• _To do_: Please repeat the rows below, replacing "Identify the location of" with "Find the position of" wherever it appears and leaving everything else unchanged.

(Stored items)
=== Section Start ===

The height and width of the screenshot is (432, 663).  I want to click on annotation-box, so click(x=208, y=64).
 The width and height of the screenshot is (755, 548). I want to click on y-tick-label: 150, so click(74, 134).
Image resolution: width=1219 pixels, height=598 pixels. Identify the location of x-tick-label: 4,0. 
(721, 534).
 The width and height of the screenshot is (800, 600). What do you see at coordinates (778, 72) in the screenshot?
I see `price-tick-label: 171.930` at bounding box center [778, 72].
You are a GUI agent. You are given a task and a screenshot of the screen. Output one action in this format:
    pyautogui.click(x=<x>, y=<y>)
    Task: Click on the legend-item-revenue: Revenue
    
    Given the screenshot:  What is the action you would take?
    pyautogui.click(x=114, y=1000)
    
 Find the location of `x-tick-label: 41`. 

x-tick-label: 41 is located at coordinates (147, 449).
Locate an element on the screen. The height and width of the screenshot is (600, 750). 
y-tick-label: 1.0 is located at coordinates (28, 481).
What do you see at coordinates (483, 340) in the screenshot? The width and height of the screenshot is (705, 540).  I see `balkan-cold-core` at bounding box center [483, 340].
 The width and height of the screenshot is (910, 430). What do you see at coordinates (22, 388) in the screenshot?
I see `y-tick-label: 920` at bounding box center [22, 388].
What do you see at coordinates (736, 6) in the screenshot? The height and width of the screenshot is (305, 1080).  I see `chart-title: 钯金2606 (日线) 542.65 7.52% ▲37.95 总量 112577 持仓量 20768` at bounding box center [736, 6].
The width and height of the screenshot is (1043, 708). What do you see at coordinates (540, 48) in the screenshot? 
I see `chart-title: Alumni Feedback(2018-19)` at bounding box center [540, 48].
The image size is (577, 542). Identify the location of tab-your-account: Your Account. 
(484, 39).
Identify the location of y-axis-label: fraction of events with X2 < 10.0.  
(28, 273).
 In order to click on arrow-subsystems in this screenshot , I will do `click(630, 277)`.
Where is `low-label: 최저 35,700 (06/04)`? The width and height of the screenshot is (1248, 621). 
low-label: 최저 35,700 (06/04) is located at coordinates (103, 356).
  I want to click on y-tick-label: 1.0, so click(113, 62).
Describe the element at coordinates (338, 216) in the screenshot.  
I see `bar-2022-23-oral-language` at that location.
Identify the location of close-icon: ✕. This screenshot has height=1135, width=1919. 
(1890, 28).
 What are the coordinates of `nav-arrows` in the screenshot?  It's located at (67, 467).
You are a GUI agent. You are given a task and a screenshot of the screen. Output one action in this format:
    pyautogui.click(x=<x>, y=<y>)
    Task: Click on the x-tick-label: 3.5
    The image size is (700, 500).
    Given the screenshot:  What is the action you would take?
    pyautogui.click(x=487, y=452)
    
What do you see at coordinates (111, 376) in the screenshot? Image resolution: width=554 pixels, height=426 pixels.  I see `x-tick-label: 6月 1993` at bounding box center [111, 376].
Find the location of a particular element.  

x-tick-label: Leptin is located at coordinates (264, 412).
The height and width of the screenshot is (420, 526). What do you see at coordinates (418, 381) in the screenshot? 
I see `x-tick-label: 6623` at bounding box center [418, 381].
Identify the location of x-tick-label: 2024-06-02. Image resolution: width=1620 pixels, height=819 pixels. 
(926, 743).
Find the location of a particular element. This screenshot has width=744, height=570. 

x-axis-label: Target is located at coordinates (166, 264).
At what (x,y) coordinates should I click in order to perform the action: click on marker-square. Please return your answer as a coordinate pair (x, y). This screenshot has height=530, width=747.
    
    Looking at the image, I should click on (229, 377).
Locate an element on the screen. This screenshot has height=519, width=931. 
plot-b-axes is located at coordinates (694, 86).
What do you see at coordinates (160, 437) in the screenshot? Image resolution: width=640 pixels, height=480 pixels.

=== Section End ===

• _Response box_:
The height and width of the screenshot is (432, 663).  I want to click on annotation-box, so click(x=208, y=64).
 The width and height of the screenshot is (755, 548). I want to click on y-tick-label: 150, so click(74, 134).
Image resolution: width=1219 pixels, height=598 pixels. Find the position of x-tick-label: 4,0. 
(721, 534).
 The width and height of the screenshot is (800, 600). What do you see at coordinates (778, 72) in the screenshot?
I see `price-tick-label: 171.930` at bounding box center [778, 72].
You are a GUI agent. You are given a task and a screenshot of the screen. Output one action in this format:
    pyautogui.click(x=<x>, y=<y>)
    Task: Click on the legend-item-revenue: Revenue
    
    Given the screenshot:  What is the action you would take?
    pyautogui.click(x=114, y=1000)
    
 Find the location of `x-tick-label: 41`. 

x-tick-label: 41 is located at coordinates (147, 449).
Locate an element on the screen. The height and width of the screenshot is (600, 750). 
y-tick-label: 1.0 is located at coordinates (28, 481).
What do you see at coordinates (483, 340) in the screenshot? The width and height of the screenshot is (705, 540).  I see `balkan-cold-core` at bounding box center [483, 340].
 The width and height of the screenshot is (910, 430). What do you see at coordinates (22, 388) in the screenshot?
I see `y-tick-label: 920` at bounding box center [22, 388].
What do you see at coordinates (736, 6) in the screenshot? The height and width of the screenshot is (305, 1080).  I see `chart-title: 钯金2606 (日线) 542.65 7.52% ▲37.95 总量 112577 持仓量 20768` at bounding box center [736, 6].
The width and height of the screenshot is (1043, 708). What do you see at coordinates (540, 48) in the screenshot? 
I see `chart-title: Alumni Feedback(2018-19)` at bounding box center [540, 48].
The image size is (577, 542). Find the position of tab-your-account: Your Account. 
(484, 39).
Find the position of y-axis-label: fraction of events with X2 < 10.0.  
(28, 273).
 In order to click on arrow-subsystems in this screenshot , I will do `click(630, 277)`.
Where is `low-label: 최저 35,700 (06/04)`? The width and height of the screenshot is (1248, 621). 
low-label: 최저 35,700 (06/04) is located at coordinates (103, 356).
  I want to click on y-tick-label: 1.0, so click(113, 62).
Describe the element at coordinates (338, 216) in the screenshot.  
I see `bar-2022-23-oral-language` at that location.
Find the position of close-icon: ✕. This screenshot has height=1135, width=1919. 
(1890, 28).
 What are the coordinates of `nav-arrows` in the screenshot?  It's located at (67, 467).
You are a GUI agent. You are given a task and a screenshot of the screen. Output one action in this format:
    pyautogui.click(x=<x>, y=<y>)
    Task: Click on the x-tick-label: 3.5
    The image size is (700, 500).
    Given the screenshot:  What is the action you would take?
    pyautogui.click(x=487, y=452)
    
What do you see at coordinates (111, 376) in the screenshot? Image resolution: width=554 pixels, height=426 pixels.  I see `x-tick-label: 6月 1993` at bounding box center [111, 376].
Find the location of a particular element.  

x-tick-label: Leptin is located at coordinates (264, 412).
The height and width of the screenshot is (420, 526). What do you see at coordinates (418, 381) in the screenshot? 
I see `x-tick-label: 6623` at bounding box center [418, 381].
Find the position of x-tick-label: 2024-06-02. Image resolution: width=1620 pixels, height=819 pixels. 
(926, 743).
Find the location of a particular element. This screenshot has width=744, height=570. 

x-axis-label: Target is located at coordinates (166, 264).
At what (x,y) coordinates should I click in order to perform the action: click on marker-square. Please return your answer as a coordinate pair (x, y). This screenshot has height=530, width=747.
    
    Looking at the image, I should click on (229, 377).
Locate an element on the screen. This screenshot has height=519, width=931. 
plot-b-axes is located at coordinates (694, 86).
What do you see at coordinates (160, 437) in the screenshot? Image resolution: width=640 pixels, height=480 pixels.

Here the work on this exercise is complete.